Help > Indexes > Indexing Rules > Spider Rules

Spider Rules

An index of a website contains a set of rules that instruct Perceptive Enterprise Search what to index, and how to navigate the website. Spider rules can be one of the following:

Adding a Starting URL

  1. Select Spider Rules for the index in which you wish to add a Spider Rule. If Spider Rules is not visible this is most likely due to the index being configured as a "File System" index. You cannot add Spider Rules to a File System index.
  2. Click New Starting URL. The Perceptive Enterprise Search Spider URL Wizard will appear.
  3. Enter the URL for the website you wish to index. The URL should be formatted like http://www.lexmark.com. Click Next.
  4. Select the crawl depth for the website. The crawl depth indicates how many links from the starting URL to follow. A link on the starting URL is considered to be level 0. A document linked to from the starting URL is level 1, and so on. Click Next.
  5. If a site map for this site is found, you will be given the option to have the Perceptive Enterprise Search Spider crawl the website to the depth specified in the previous step or to use the site map. If you choose the site map option all URLs listed in the site map will be indexed (this will set the crawl depth in the spider rule to -2). Select an option and click Next.
  6. Review the information. If you wish to make any changes click Back. Once you are satisfied with the settings click Finish to add the new Starting URL.

Adding an Exclusion Filter

  1. Select Spider Rules for the index in which you wish to add an exclusion filter. If Spider Rules are not visible this is most likely due to the index being a configured as a "File System" index. You cannot add Spider Rules to a File System index.
  2. Click New Exclusion Filter. The Perceptive Enterprise Search Spider Filter Wizard will appear.
  3. Enter a pattern that will match the URLs you wish to exclude from the index. For example, to exclude all files under "/sitemap/", enter */sitemap/*. Click Next.
  4. Review the information. If you wish to make any changes click Back. Once you are satisfied with the settings click Finish to add the new Exclusion Filter.

Adding an External Domain

  1. Select Spider Rules for the index in which you wish to add an external domain. If Spider Rules are not visible this is most likely due to the index being configured as a "File System" index. You cannot add Spider Rules to a File System index.
  2. Enter the external domain which contains web pages that should also be crawled and indexed. Click Next.
  3. Select the crawl depth for the external domain. The crawl depth indicates how many links from the external link Perceptive Enterprise Search will follow. Click Next.
  4. Review the information. If you wish to make any changes click Back. Once you are satisfied with the settings click Finish to add the new Exclusion Filter.

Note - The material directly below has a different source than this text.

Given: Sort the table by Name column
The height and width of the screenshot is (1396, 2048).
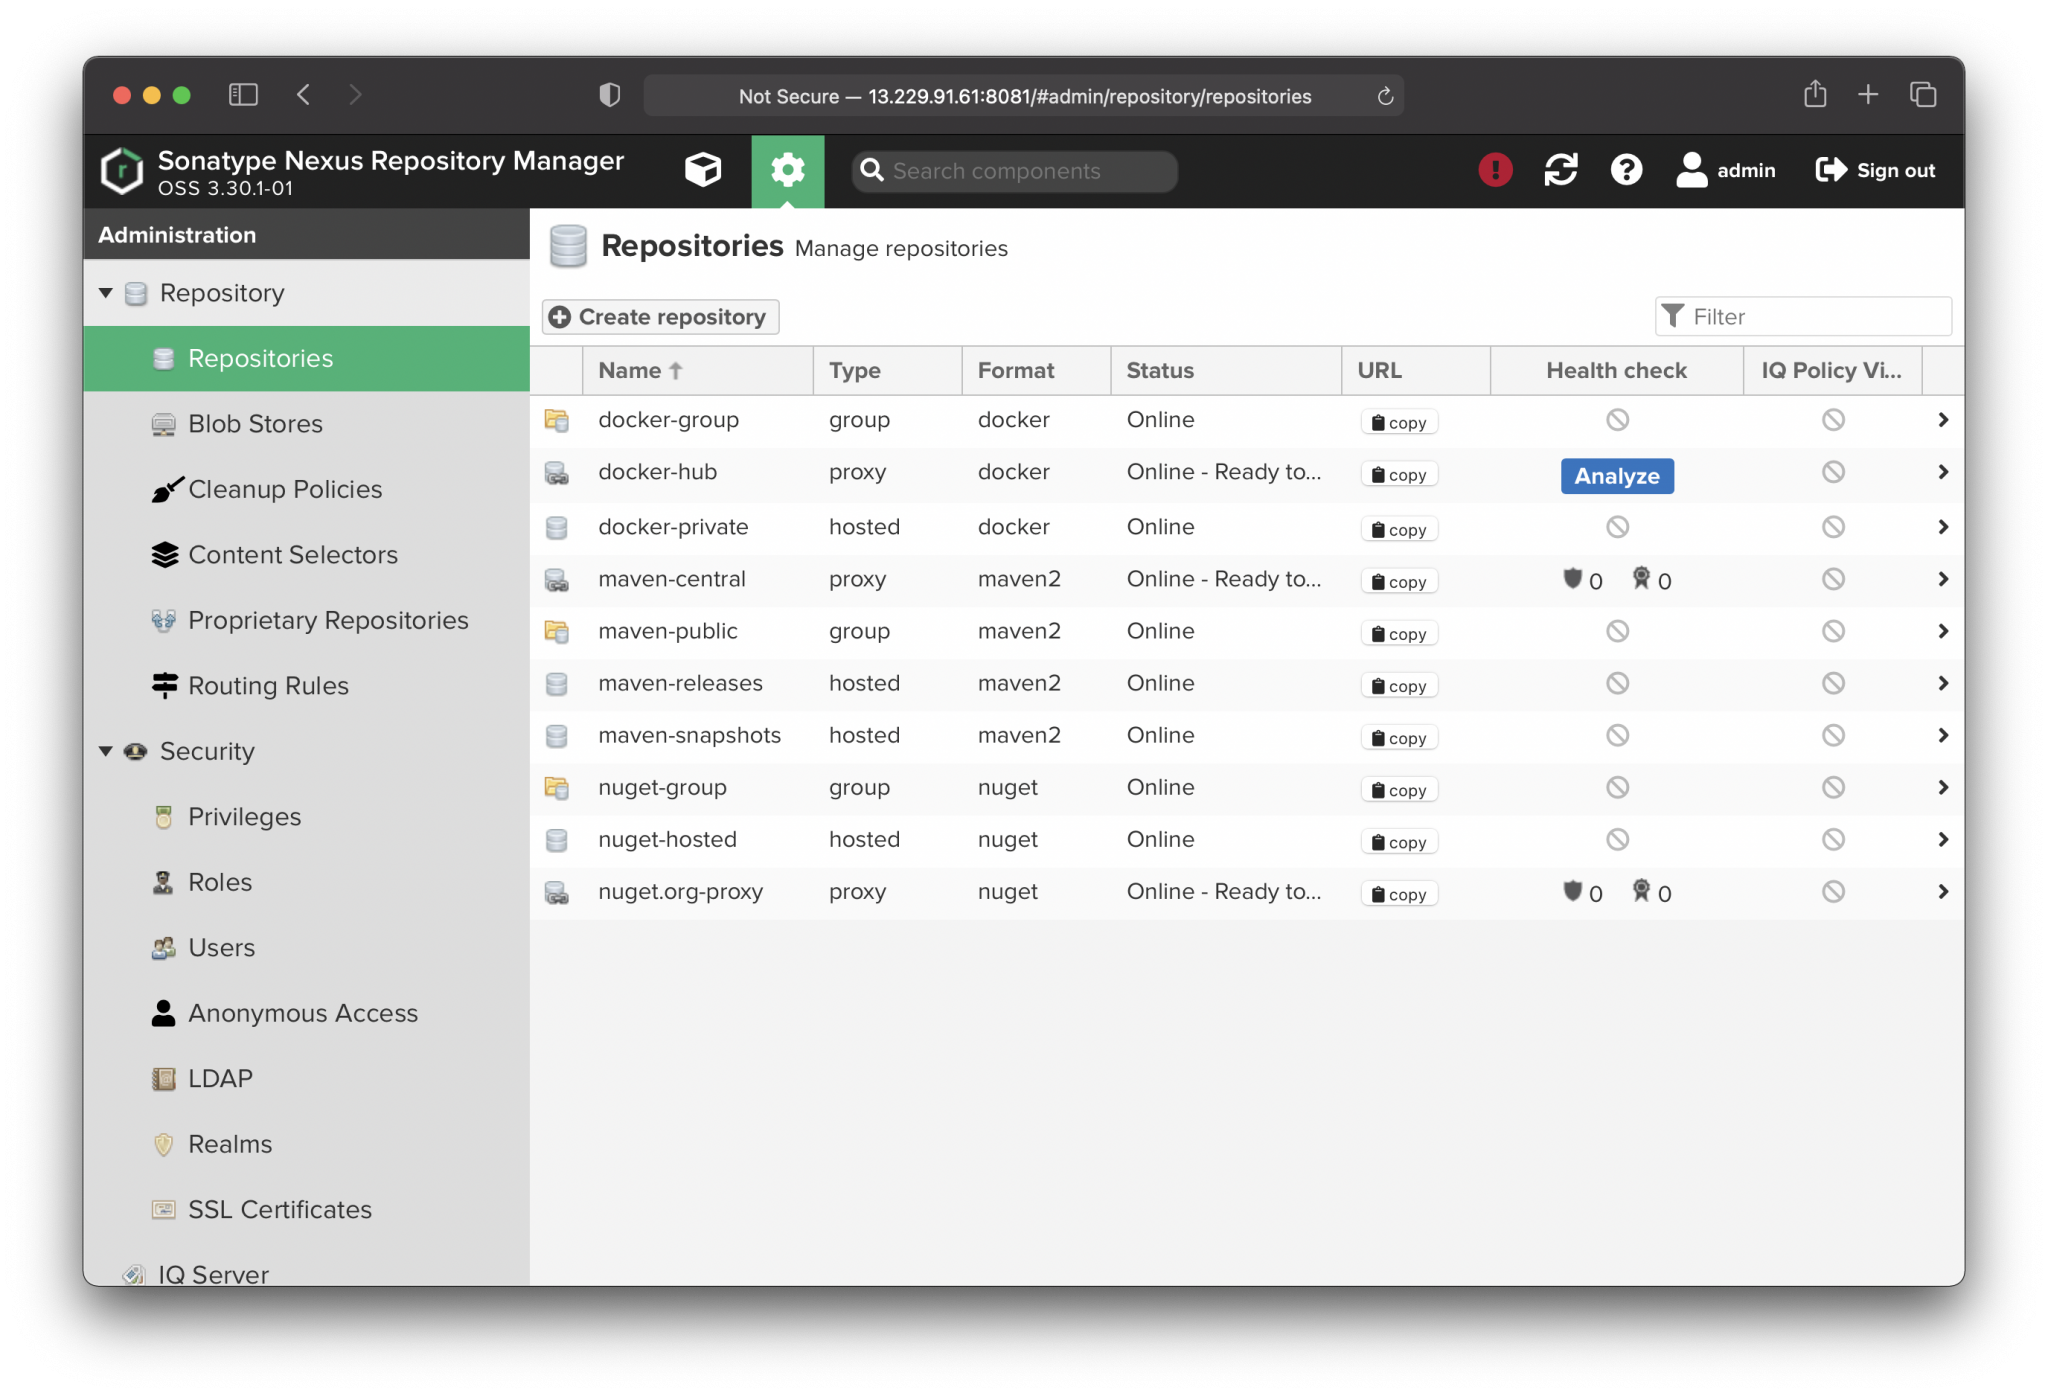Looking at the screenshot, I should click(x=638, y=370).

Note: If you have access to the HTML source of a website you can control the content the spider indexes within a HTML file. The spider will index content from the top of the page until the first <!-- ISYSINDEXINGOFF --> HTML comment, and only start again if it finds a <!-- ISYSINDEXINGON --> comment. It can be switched off and on as many times as needed, and doesn't affect the page's display. In this way sections of the page can be excluded from indexing, and therefore will never be found as a hit on that page. Prime candidates are headers, footers, navigation panels, adverts, etc., which appear on every page.